INSTRUCTIONS TO FOLLOW: Identify every line of the records that contains the word "column" and copy each one.

INPUT RECORDS:
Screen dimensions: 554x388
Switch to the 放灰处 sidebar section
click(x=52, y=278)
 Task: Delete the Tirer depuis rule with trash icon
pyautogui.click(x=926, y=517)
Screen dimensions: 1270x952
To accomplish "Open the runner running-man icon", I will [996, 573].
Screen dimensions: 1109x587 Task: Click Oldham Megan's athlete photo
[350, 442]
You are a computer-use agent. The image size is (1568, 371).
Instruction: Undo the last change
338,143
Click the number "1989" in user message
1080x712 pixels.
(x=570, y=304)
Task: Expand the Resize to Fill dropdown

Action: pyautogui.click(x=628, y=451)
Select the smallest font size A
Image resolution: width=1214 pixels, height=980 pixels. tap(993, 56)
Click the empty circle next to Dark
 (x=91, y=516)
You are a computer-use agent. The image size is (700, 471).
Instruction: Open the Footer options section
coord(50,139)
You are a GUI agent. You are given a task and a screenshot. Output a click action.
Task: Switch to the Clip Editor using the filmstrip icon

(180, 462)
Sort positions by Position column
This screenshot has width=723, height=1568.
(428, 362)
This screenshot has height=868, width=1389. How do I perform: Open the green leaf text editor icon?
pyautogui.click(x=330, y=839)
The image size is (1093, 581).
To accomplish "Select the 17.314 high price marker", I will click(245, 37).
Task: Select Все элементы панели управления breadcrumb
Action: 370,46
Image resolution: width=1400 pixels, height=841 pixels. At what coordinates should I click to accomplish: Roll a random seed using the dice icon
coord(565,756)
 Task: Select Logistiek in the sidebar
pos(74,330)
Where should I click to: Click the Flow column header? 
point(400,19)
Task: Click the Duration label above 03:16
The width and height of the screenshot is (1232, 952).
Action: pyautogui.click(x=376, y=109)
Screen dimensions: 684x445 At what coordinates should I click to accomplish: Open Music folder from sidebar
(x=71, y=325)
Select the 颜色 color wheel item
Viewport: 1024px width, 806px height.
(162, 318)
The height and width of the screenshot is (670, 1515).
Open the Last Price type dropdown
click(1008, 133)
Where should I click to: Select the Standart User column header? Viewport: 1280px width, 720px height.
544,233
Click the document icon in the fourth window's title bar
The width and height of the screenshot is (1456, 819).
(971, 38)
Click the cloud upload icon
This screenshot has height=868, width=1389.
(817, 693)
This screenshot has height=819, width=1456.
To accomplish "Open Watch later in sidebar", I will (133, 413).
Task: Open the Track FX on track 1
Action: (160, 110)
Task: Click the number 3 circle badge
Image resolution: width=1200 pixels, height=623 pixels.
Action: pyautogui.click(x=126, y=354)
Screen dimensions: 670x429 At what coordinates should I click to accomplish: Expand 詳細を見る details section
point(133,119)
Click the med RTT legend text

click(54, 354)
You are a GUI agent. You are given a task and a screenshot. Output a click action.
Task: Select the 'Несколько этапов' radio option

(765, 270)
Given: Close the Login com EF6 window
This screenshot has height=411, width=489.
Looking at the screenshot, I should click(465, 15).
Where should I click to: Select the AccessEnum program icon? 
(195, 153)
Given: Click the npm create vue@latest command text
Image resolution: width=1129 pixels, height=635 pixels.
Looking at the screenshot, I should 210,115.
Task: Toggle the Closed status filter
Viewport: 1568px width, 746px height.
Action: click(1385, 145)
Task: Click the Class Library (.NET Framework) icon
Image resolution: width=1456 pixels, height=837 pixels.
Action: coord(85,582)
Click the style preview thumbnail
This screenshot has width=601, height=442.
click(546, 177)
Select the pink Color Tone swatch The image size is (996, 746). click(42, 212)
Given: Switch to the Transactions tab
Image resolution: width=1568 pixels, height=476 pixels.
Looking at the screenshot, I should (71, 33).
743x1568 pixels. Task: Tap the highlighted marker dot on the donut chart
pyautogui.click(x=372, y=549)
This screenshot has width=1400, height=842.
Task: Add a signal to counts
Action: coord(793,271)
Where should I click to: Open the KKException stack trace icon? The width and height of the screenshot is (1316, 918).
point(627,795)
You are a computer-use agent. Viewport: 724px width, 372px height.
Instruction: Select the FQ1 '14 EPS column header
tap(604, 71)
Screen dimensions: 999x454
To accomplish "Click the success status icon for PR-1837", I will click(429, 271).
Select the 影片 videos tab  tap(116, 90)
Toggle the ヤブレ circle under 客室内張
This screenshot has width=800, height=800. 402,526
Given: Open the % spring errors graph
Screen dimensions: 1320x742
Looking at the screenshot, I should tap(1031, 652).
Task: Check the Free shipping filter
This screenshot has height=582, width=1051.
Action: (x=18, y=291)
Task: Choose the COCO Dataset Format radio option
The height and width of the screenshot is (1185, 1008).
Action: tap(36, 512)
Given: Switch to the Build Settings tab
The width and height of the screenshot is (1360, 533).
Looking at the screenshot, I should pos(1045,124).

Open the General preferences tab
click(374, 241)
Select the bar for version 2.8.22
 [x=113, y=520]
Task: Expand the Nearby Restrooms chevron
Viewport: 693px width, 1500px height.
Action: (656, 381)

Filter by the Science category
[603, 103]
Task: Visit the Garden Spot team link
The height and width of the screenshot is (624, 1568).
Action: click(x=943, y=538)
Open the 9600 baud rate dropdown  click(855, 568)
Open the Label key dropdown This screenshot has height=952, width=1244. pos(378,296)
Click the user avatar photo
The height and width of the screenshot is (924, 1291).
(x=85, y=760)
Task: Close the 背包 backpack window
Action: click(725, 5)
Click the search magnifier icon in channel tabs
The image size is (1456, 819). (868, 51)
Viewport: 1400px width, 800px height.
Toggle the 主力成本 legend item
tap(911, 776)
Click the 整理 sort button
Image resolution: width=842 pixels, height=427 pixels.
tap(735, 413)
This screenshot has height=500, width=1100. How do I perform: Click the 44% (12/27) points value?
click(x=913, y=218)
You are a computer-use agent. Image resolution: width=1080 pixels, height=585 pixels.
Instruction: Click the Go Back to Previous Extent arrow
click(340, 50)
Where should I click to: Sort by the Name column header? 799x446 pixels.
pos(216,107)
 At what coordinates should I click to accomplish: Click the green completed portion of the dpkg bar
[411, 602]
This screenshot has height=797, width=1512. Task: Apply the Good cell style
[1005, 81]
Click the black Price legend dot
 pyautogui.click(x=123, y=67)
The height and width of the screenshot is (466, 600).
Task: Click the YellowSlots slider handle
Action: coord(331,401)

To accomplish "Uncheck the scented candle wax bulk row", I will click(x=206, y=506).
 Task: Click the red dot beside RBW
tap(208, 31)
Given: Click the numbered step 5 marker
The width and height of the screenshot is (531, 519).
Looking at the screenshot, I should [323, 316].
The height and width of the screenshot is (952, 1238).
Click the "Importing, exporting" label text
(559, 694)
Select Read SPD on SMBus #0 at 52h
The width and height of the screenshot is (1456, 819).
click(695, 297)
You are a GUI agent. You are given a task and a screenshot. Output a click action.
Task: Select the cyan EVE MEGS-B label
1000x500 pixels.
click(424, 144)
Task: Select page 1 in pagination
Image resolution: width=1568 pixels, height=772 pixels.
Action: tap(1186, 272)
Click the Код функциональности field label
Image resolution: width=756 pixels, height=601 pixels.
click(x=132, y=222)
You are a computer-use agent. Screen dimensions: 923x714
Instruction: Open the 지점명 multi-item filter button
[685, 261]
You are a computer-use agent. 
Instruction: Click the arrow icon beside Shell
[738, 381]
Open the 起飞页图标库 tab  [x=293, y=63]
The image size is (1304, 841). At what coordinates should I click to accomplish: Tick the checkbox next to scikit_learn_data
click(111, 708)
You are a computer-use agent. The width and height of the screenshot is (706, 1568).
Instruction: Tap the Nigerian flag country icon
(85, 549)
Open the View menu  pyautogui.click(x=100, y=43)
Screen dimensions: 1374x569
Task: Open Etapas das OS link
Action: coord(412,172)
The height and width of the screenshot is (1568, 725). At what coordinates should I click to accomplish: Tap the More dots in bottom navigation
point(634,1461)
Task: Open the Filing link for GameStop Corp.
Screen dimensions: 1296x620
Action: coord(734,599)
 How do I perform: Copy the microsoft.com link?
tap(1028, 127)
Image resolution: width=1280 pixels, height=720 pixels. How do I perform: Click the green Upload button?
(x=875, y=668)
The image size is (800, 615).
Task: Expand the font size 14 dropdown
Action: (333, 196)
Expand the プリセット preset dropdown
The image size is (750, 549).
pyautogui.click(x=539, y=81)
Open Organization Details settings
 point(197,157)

THE REPLY:
Sort positions by Position column
Where should I click to: Click the Flow column header? 
Where should I click to: Select the Standart User column header? Viewport: 1280px width, 720px height.
Instruction: Select the FQ1 '14 EPS column header
Where should I click to: Sort by the Name column header? 799x446 pixels.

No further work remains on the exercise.